La méthode passe par un très grand respect de l’enfant. « Une personne porteuse d’autisme a un fonctionnement qui n’est pas le même que tout le monde. Il faut mettre en place une stratégie de pédagogie qui va lui permettre d’acquérir des compétences cognitives. A partir de là, on devient pour eux intéressant et on peut rentrer en lien. »

« Attention, ce n’est pas de la musicothérapie. Il s’agit d’enseignement », nuance la formatrice. Pas de solfège ou de métronome. La méthode s’émarge des fondamentaux pour s’appuyer sur ce qu’a envie de faire l’enfant, sur le jeu, le rire et la valorisation. Françoise Dorocq a d’ailleurs d’emblée prévenu ses stagiaires: « À partir de maintenant, oubliez tout ce que vous savez. Vous allez devenir autiste ». Les 3 professeurs se montrent particulièrement attentifs.

Secondée par Snejina Wolff, une autre formatrice professeur de piano, Françoise Dorocq les met en situations de jeux de rôles, tenant tour à tour avec une belle justesse la place de l’enseignant comme celle de l’élève. « N’oubliez jamais que pour lui son corps n’existe pas et c’est une angoisse permanence », explique la formatrice. « C’est lui qui vous emmène là où il est capable d’aller. » L’enseignant doit donc s’adapter en permanence. « Une fois que c’est acquis, ils ont une mémoire colossale. Ils n’ont pas besoin de travailler tous les jours comme un autre élève. »
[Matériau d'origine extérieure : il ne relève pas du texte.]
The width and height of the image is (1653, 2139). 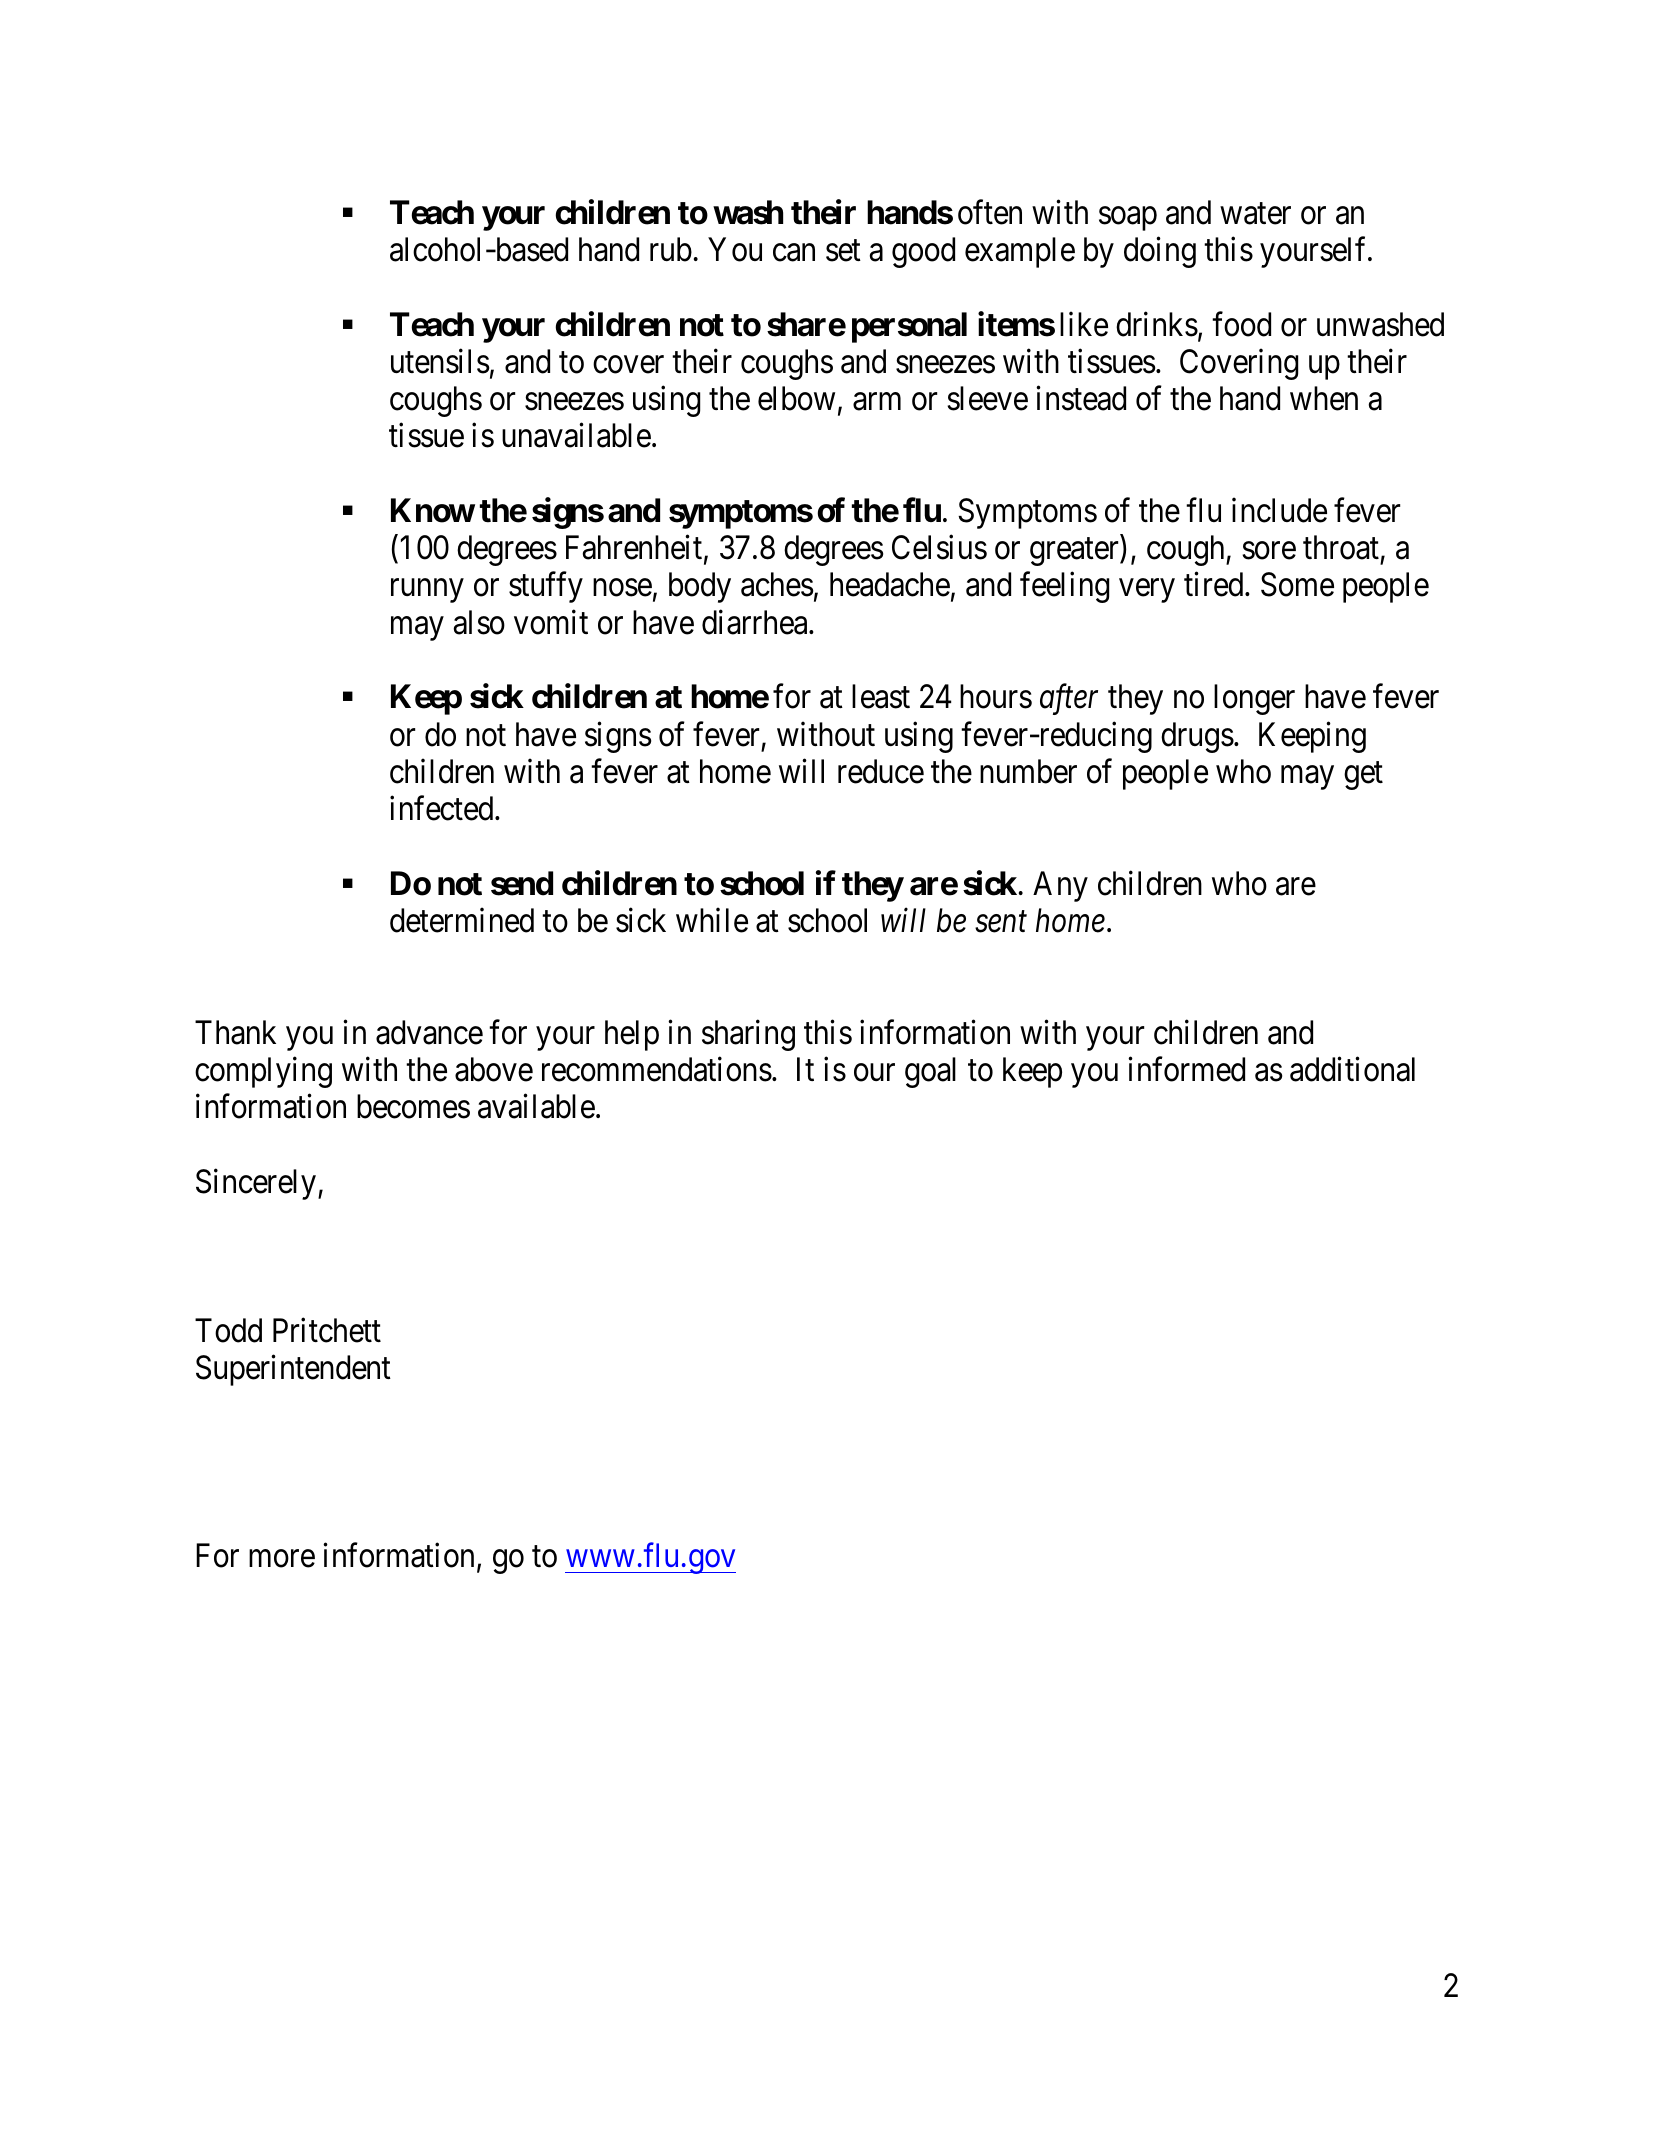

Si la méthode Dolce a été conçue à partir du piano, elle est adaptable à tous les instruments et Françoise Dorocq a mainte fois constaté les bienfaits de cet enseignement musical: « On leur donne énormément de bonheur car on leur permet d’accéder à un moment d’harmonie. À travers la musique, ils retrouvent conscience de leur corps et peuvent avancer dans les acquis physiques et cognitifs. » Et elle en est sure: « ce sont des profs super ». Pour Antoine Mas, la démarche est évidente: « C’est notre métier de nous adapter à chaque individu. J’ai déjà travaillé avec un autisme, ça m’aurait beaucoup aidé d’avoir cette méthode. J’ignorais leur capacité à apprendre. » Anne Wyns y voit « une opportunité de sortir des enfants de leur isolement ». Frédéric Valy va quant à lui ouvrir une nouvelle voie: « ça n’a jamais été fait pour l’accordéon ».

En septembre, 4 élèves autistes suivront des cours individuels au conservatoire. « C’est très innovant. Très peu d’établissements musicaux prennent en compte le handicap », reconnait Françoise Dorocq qui se félicite de la synergie entre le Rotary et la Ville, son conservatoire et ses services chargés du handicap et de la culture. « La mobilisation à Brive est exemplaire. Et j’espère que ce n’est qu’un début. »

Pour en savoir plus, vous pouvez lire Autisme et musique que Françoise Dorocq cosigne chez L’Harmattan et qu’elle viendra dédicacer à la prochaine Foire du livre.